Baxter's products and therapies are found in almost every hospital worldwide, in clinics and in the home. For over 85 years, we have pioneered significant medical innovations that transform healthcare.

Together, we create a place where we are happy, successful and inspire each other. This is where you can do your best work.

Join us at the intersection of saving and sustaining lives- where your purpose accelerates our mission.

Your role at Baxter

This is where your expertise helps people.
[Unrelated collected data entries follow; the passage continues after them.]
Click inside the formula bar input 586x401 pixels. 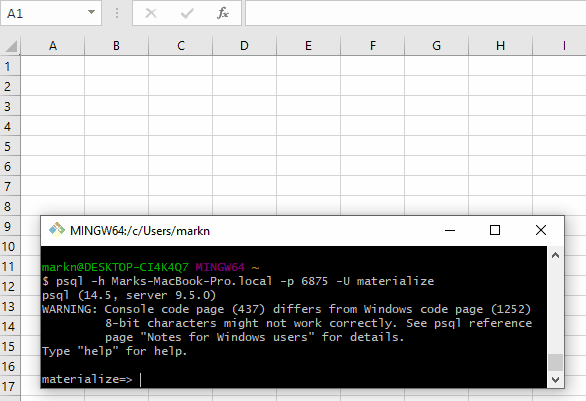point(416,13)
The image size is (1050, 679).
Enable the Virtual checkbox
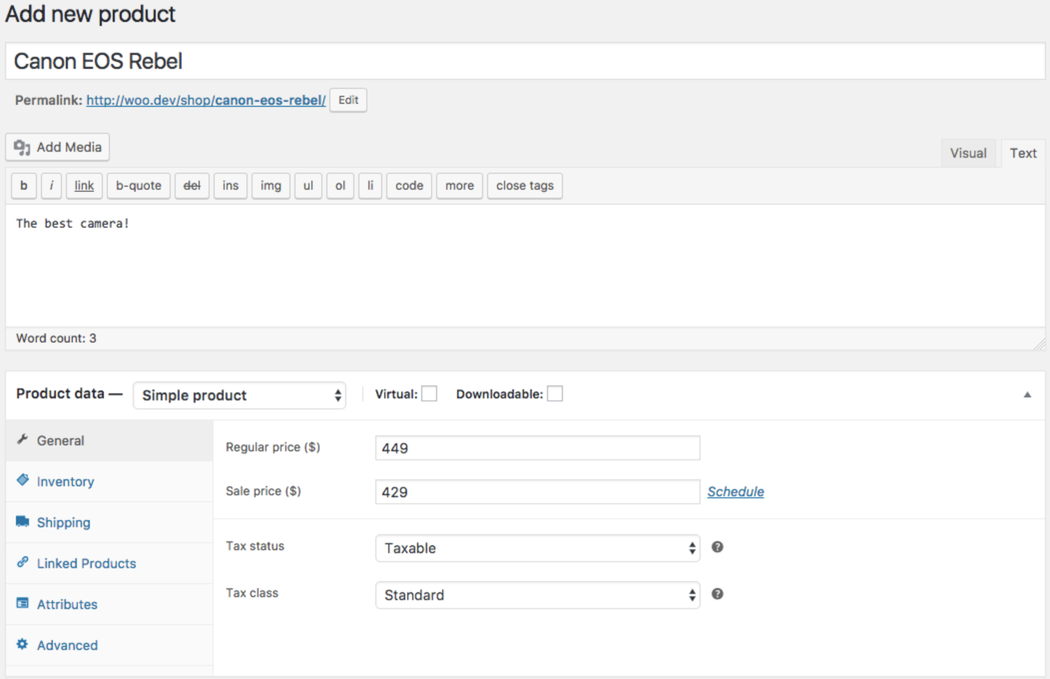(x=429, y=394)
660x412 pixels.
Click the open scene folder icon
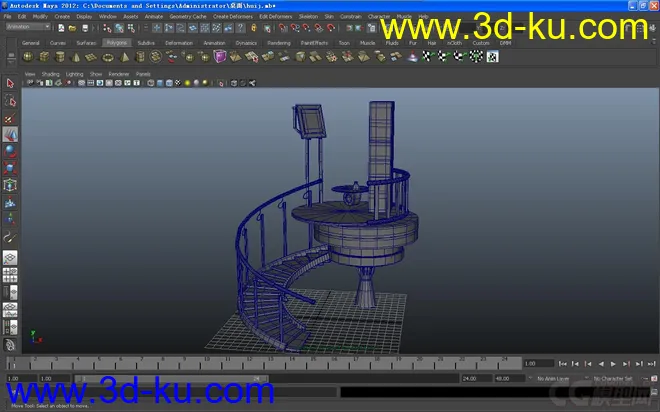point(73,28)
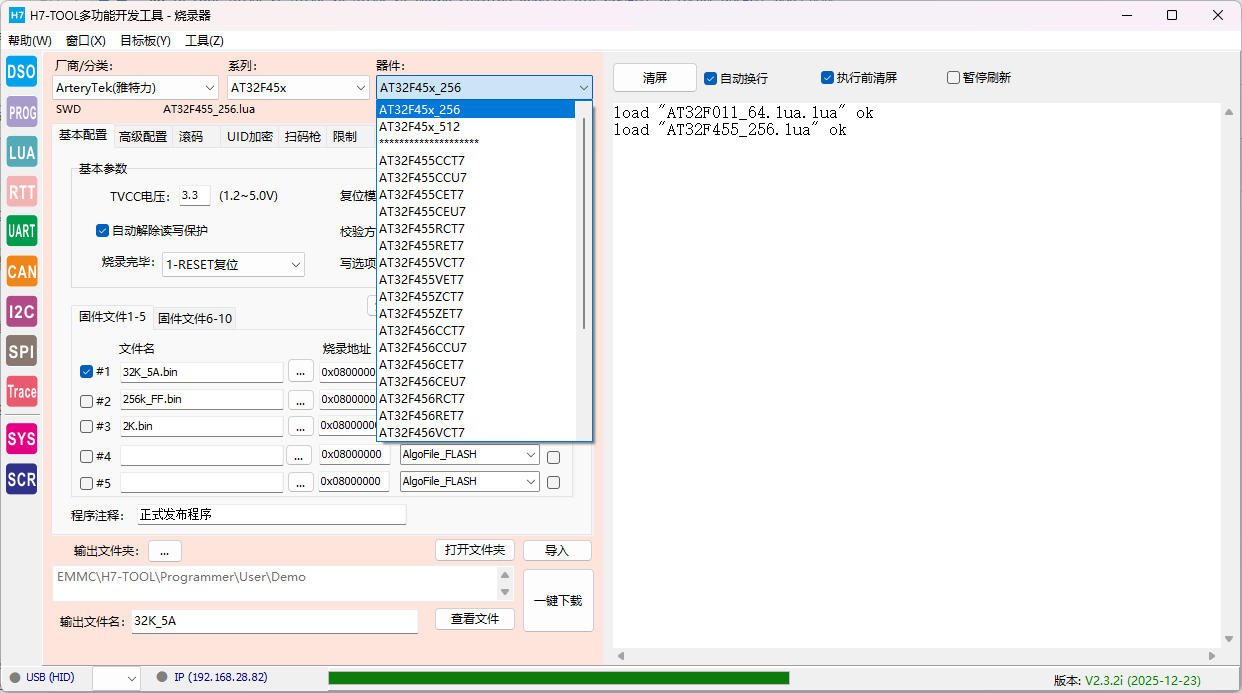
Task: Click the 一键下载 button
Action: click(558, 601)

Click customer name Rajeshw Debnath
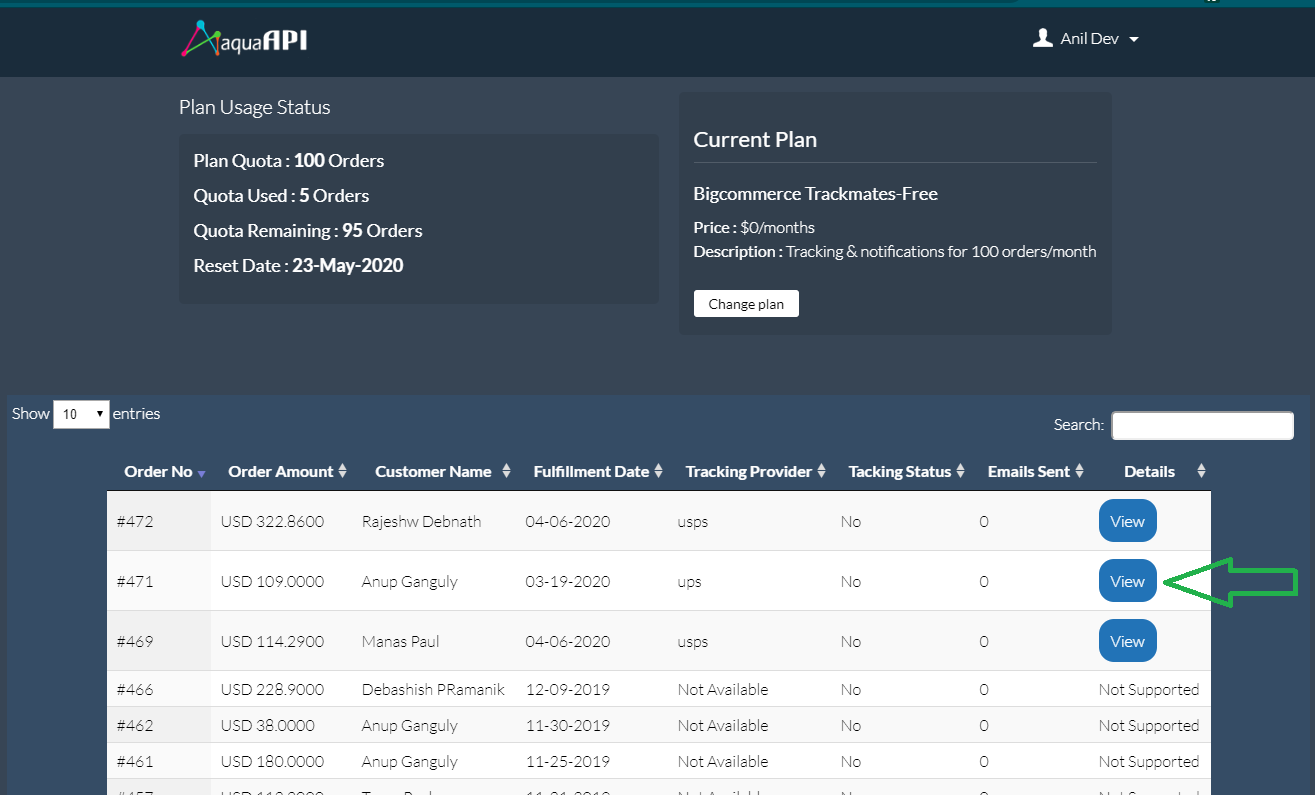point(421,521)
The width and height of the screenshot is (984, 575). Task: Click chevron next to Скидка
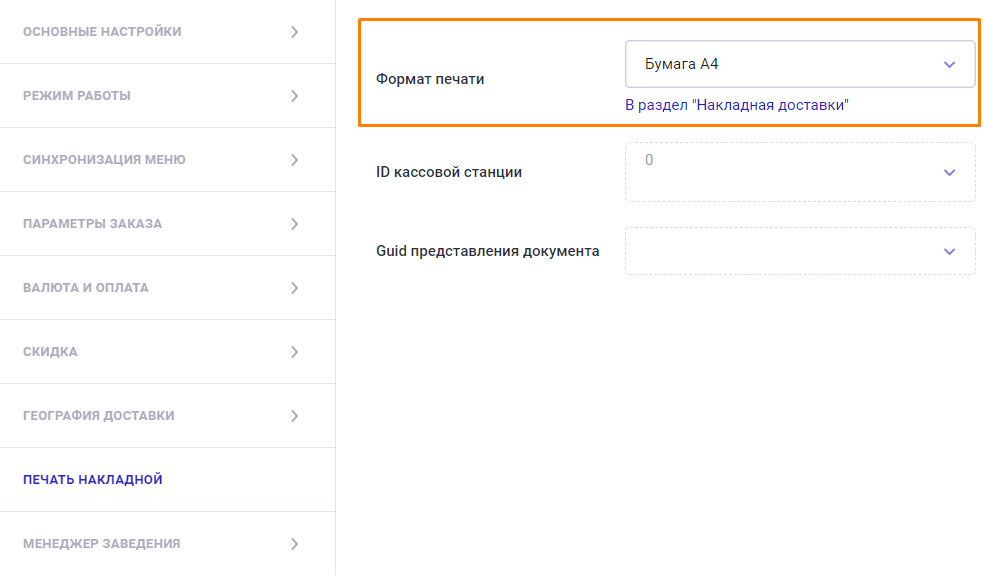pyautogui.click(x=294, y=352)
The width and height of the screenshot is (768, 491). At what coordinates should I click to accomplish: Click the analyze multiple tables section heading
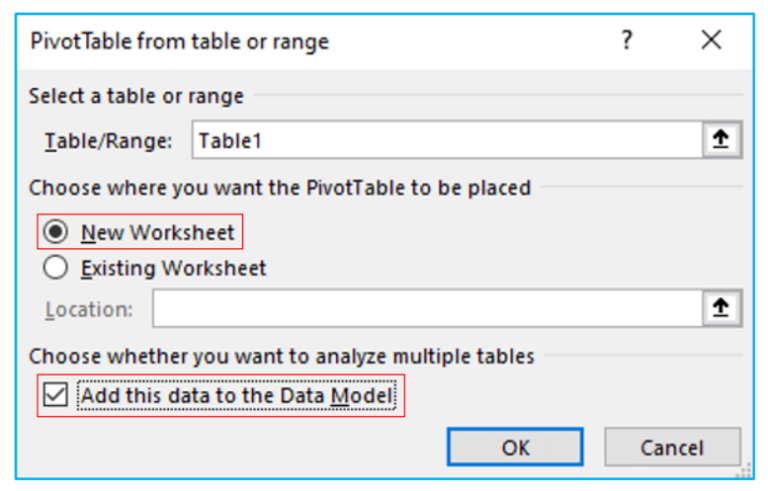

You are a problem solver. Complex projects or unexpected challenges are just opportunities to bring your considerable abilities to use. Whether working independently or with a trusted team, you are always ready to tackle a project and work hard to find solutions. As a Principal Product Security Engineer, you will help drive cybersecurity requirements and technologies for existing and new products. You will work with teams through all phases of development to ensure our products meet the standards and privacy concerns of our customers and patients. You will monitor potential threats, analyze security risks, and collaborate to remediate findings. Staying current with modern technologies and findings will allow you to guide teams on mitigating emerging threats for new product development and product sustaining efforts.

Your team

As a Product Security Engineer, you will have the opportunity to lead by example, and enjoy mentoring and learning from others. Here, you are trusted to manage your own time and are given opportunities to grow your career as you wish. Here, you often have the flexibility to work independently. We provide opportunities for you to continue to learn through various training, conferences, certifications, and support for advanced degrees.

What you'll be doing

• Create technical documentation around the security of a product including:
• Threat modeling and interface architecture,
• Data Protection Impact Assessment
• Product Security whitepapers
• Manufacturer Disclosure Statement for Medical Devices
• Software Bill of Materials
• Static code analysis reports
• Work collaboratively with the product development teams to establish information security requirements, plans, and policies.
• Establish governance around vulnerability management in products.
• Assist in responses to and recovery from a security breach in conjunction with other team members and business units.
• Use tools (Tenable Nessus, Fortify, Coverity, etc.) to scan for and test possible product vulnerabilities.
• Stay ahead of and advise about industry zero day discoveries and react to assess products.
• Work collaboratively with product teams on annual SOC2 and HiTrust audits for products.
• Investigate security breaches.
• Participate in project planning and scoping of security related deliverables and activities.
• Assess 3rd party and off the shelf components for secure use.

What you'll bring

• Bachelor's degree in Computer Science or a related field desired.
• 5+ years of secure software development life-cycle experience.
• Solid understanding of application security throughout the software life-cycle.
• Experience in addressing OWASP Top 10 vulnerabilities.
• Experience developing or analyzing secure coding practices with technologies such as ASP.Net (C#), SQL Server, HTML, C++.
• Strong technical writing skills.
• Familiarity with the privacy by design framework.
• Experience with Threat modeling methodologies like STRIDE, DREAD, LINDDUN, or PASTA.
• Experience performing security risk assessments and the ability to communicate impact of risk.
• Experience analyzing and documenting possible vulnerabilities found during development.
• Familiarity with industry standards and guidance such as IEC TR 80001, NIST 800-53, ISO IEC 27001 & 27002, etc.
• Expertise in designing secure networks, systems, and application architectures.
• Certification in security such as CAP, CSSLP, or equivalent desired but not required.
• Keen attention to detail, critical thinking and analytical abilities.
• Proven interpersonal and communication (verbal, written, presentation) skills.